Of course, these employers might, in their defence, argue that this is the age of inbound, and, as the name suggests, doesn’t that speak to candidates taking the lead in demonstrating their interest in your organisation?
They’re not wrong, however, it’s important to realise that inbound happens in response to an initial outbound effort. In recruiting, as in life, you get what you give. If you want qualified candidates, you need to set the wheels in motion on a strategy to attract and convert those people. That means, making recruitment marketing a central process in your talent acquisition plan.
If you want to drive more traffic to your jobs and incentivise candidates to engage, taking a close look at the content you're wrapping around those jobs is essential.
The reality is, most people who visit your jobs pages aren't there to apply for a job — at least not in the first instance. 61% of job seekers now identify themselves as “passive candidates” who are open to new opportunities, and who are browsing with a view to gathering information on potential future employers, as opposed to applying imminently.
Indeed, up to 90% of those who demonstrate an interest in your company by visiting careers pages won’t apply for a job there and then. What they’re looking for is more information on what your organisation is like as an employer so they can evaluate the likelihood of it being a good fit for them.
Be sure to craft your careers content so that it paints a picture of what life in your organisation is really like. Include images of the workplace, quotes and anecdotes from existing employees, a picture of the very desk a new employee might work at, or the team he or she will join to increase your chances of attracting people who will enjoy and thrive in this kind of professional environment.
Where employers are currently missing out, is in their failure to connect and embark on an employer-brand-boosting relationship with these candidates who are “looking but not buying.”
Rather than letting these visitors fall through the cracks, seek to get more from their early interactions with your content. Embrace the principles of inbound marketing and make it easy for them to express an interest in your organisation as a potential employer.
Embedding a Clinch Talent call-to-action on your careers homepage, for example, that invites candidates to keep in touch, is an easy and effective way of collecting candidates’ email addresses and growing your talent network without asking them for the commitment of applying for a job.
Attract and repel
The same CareerBuilder study revealed that for 39% of employers, “their biggest frustration is when unqualified candidates apply for positions.”
A pet peeve for everyone in the recruiting industry, for sure.
And reason again for taking the time to focus on optimising content.
Content that is relevant and informative, that paints a truthful and accurate picture of what your organisation would be like to work for, will not only attract and resonate with a particular audience, it will also enable those who likely would not be a good fit to see that for themselves and opt-out.

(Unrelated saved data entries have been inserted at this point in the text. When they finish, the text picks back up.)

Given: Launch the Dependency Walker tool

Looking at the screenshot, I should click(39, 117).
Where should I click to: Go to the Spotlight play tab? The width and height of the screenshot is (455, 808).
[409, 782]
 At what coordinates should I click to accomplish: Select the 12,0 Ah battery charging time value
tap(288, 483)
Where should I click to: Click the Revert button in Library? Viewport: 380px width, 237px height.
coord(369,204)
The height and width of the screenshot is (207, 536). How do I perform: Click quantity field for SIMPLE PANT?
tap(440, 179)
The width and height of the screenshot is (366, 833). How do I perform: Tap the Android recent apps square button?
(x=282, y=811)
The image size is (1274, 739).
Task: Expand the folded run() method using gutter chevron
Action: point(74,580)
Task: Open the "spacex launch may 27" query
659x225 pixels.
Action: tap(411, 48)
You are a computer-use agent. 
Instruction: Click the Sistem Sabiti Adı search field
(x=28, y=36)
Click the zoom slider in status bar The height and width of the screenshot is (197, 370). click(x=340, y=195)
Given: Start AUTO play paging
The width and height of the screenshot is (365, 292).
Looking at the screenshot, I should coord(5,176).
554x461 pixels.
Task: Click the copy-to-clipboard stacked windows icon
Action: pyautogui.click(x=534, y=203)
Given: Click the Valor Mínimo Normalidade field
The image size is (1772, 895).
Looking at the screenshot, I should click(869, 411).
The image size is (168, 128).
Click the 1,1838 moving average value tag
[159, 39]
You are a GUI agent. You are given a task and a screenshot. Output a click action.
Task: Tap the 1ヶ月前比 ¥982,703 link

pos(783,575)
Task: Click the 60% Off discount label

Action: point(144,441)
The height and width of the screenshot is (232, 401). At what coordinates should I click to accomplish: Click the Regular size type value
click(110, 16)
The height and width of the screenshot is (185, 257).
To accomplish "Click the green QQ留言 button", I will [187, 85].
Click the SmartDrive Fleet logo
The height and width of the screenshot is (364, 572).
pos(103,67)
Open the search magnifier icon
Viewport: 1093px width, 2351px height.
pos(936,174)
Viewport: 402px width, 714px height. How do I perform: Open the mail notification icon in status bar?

As Lars Schmidt reveals in this lesson for Clinch Academy, delivering content that "repels" some candidates while attracting others is the very purpose of an effective employer brand. It leads to more qualified candidates than not entering into the hiring funnel and makes for more effective, more efficient recruiting overall.
Filter the flow
Of course, regardless of how well-crafted, how informative, or how targeted your content is, there will always be those candidates who, though wholly unqualified, will find something that justifies their decision to apply.
It's at this stage, then, that additional measures must be taken to filter them out and manage the flow of candidates entering into the hiring funnel.
The good news is, it needn’t be a laboursome task. Automated marketing tools have made the process nowadays quick and easy.
For example, Workflows in Clinch Talent allows for automated segmenting of candidate lists: when candidates enter into the system via a call-to-action, if their behaviour or attributes match the criteria set out in the rules of the conditional workflow, they will automatically be added to a dedicated list. Those who don't match up, proceed only as far as the "Candidates "All" " list.
Be proactive, not reactive
As recruitment becomes more inbound, there is plenty to be said for acknowledging the candidate’s position of power and inviting them to come to you. However, the keyword here is “inviting.” "Waiting" won't cut it. Inbound recruiting only works in response to outbound efforts having been made by talent acquisition teams in the first instance.
Embrace recruitment marketing, adopt the techniques and practices that have already proven so effective for sales and marketing teams, and you’re sure to welcome not just more candidates, but more of the right kinds of candidates, too.